Ma femme, Wendy, a vécu cette situation difficile. Pendant des années, elle s’était presque épuisée, pensant qu’elle devait être une épouse et une mère parfaite, un membre de l’Église parfait, une voisine et une citoyenne parfaite. Au lieu d’avoir de la joie, elle était souvent accablée et découragée. Sa frustration était encore aggravée par des remarques de dirigeants et d‘amis bien intentionnés qui semblaient dire que, si elle avait suffisamment de foi, elle pourrait accomplir toutes ces choses. Ce nqu’après une crise personnelle accompagnée de dépression et d’anxiété qu’elle a pu comprendre pleinement la source de sa souffrance. C’était une période pénible non seulement pour elle, mais pour toute notre famille. Nous sommes devenus plus forts et nous en avons tiré beaucoup de leçons. Mais nous aurions peut-être pu nous épargner beaucoup de douleur si nous avions perçu plus clairement le besoin de maintenir un équilibre matériel et spirituel.

Lorsque j’étais évêque, j’ai découvert que l’expérience de ma femme n’était pas unique. Dean L. Larsen, membre émérite des soixante-dix, a également déclaré : « De plus en plus souvent, dans mes contacts avec les membres de l’Église, je rencontre des personnes qui s’efforcent honnêtement d’éviter le péché, qui font vraiment de leur mieux, selon leur compréhension, pour vivre conformément aux principes de l’Évangile, mais qui sont malheureux, découragés et désenchantés à un degré considérable1. »

Le roi Benjamin a averti son peuple d’éviter les excès, même en faisant le bien : « Et veillez à ce que tout cela se fasse avec sagesse et ordre; car il n’est pas requis que l’homme coure plus vite qu’il n’a de force » (Mosiah 4:27).

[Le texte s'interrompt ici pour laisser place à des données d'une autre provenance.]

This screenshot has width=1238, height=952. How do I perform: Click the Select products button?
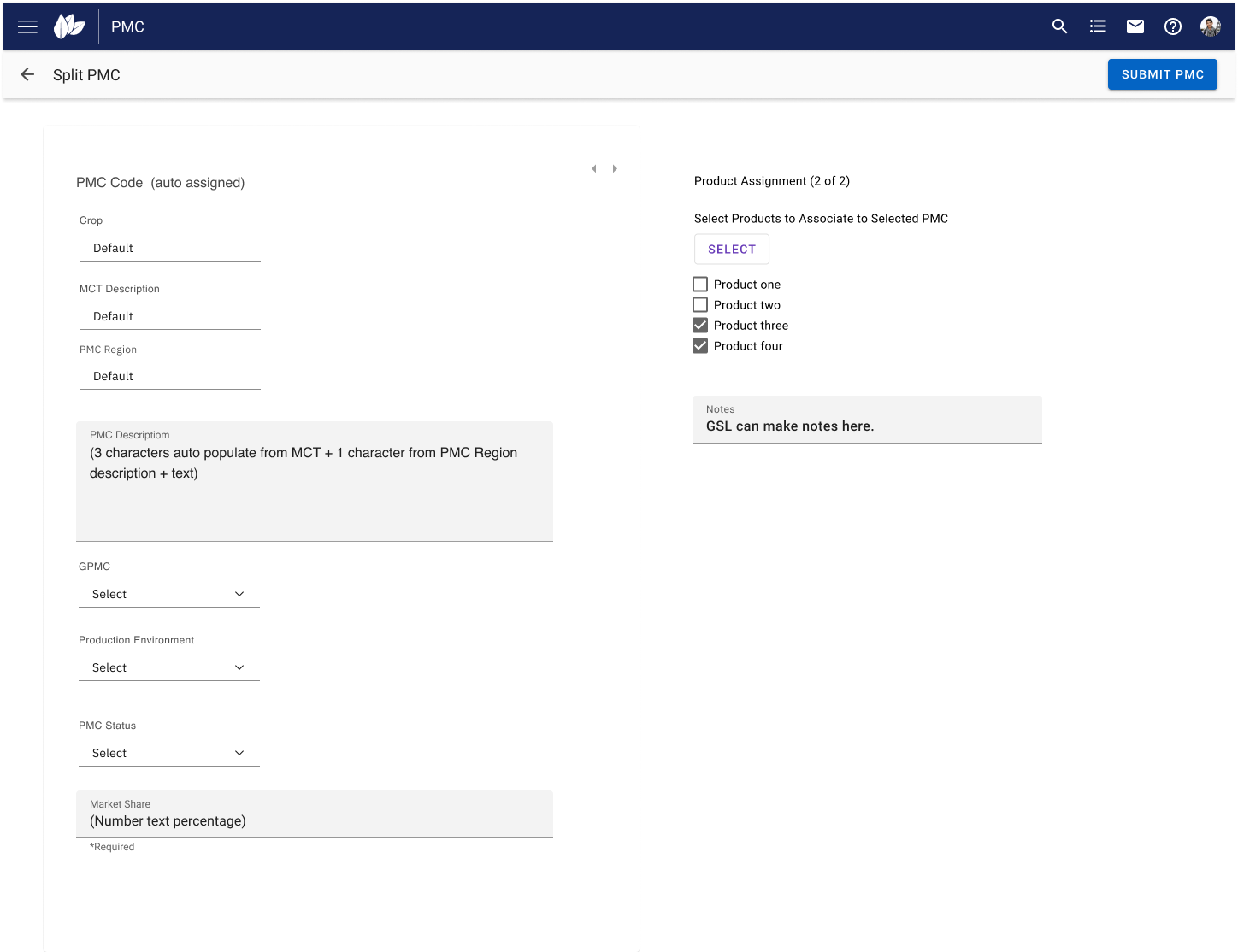(x=732, y=250)
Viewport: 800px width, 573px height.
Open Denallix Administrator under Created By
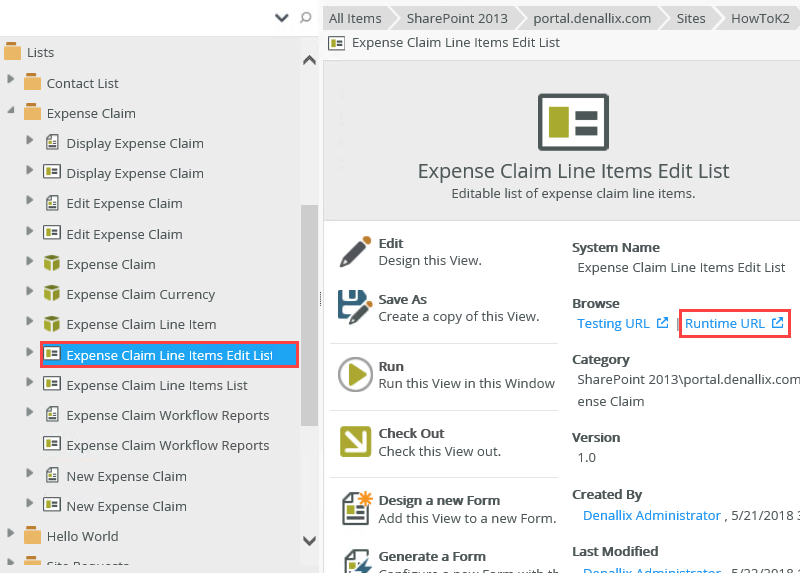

Maintenir l’équilibre matériel

Le déséquilibre entre le matériel et le spirituel est un problème très ancien qui semble s’aggraver à notre époque de matérialisme croisant. M. Russell Ballard, du Collège des douze apôtres, a déclaré : « Il se peut que personne n’ait plus besoin du principe de l’équilibre dans sa vie que les gens qui sont poussés à accumuler des ‘bien matériels’ dans ce monde2. » En plus, de nombreuses causes bonnes et honorables demandent notre temps et notre énergie. Que ce soit de manière égoïste ou altruiste, nous pouvons recevoir et dépenser, nous dépêcher et courir, aller et venir, pour nous apercevoir plus tard que nous avons gaspillé notre force spirituelle et émotionnelle et donné notre cœur à des choses qui ont très peu d’importance à la fin. Jacob, le prophète du Livre de Mormon, a averti, en paraphrasant Ésaïe : « Ne dépensez pas d’argent pour ce qui n’a pas de valeur, ni votre labeur pour ce qui ne peut pas satisfaire » (2 Néphi 9:51 ; voir Ésaïe 55:2).

Il est facile d’avoir l’impression que, pour magnifier nos appels, nous devons continuellement servir, diriger ou conseiller. Cependant, il est possible que nous rendions un service d’une plus grande portée et que nous développions une spiritualité plus importante en ayant moins de réunions et d’activités. Spencer W. Kimball (1895-1985) exhortait les membres de l’Église à revenir à ce qu’il décrivait comme « une vie calme, raisonnable3 ». plus récemment, Richard G. Scott, du Collège des douze apôtres, a déclaré : « Souvenez-vous : n’augmentez pas le travail à faire, simplifiez-le4. » Notre vie est en déséquilibre si nous permettons à l’agitation extérieure de remplacer la bonté intérieure.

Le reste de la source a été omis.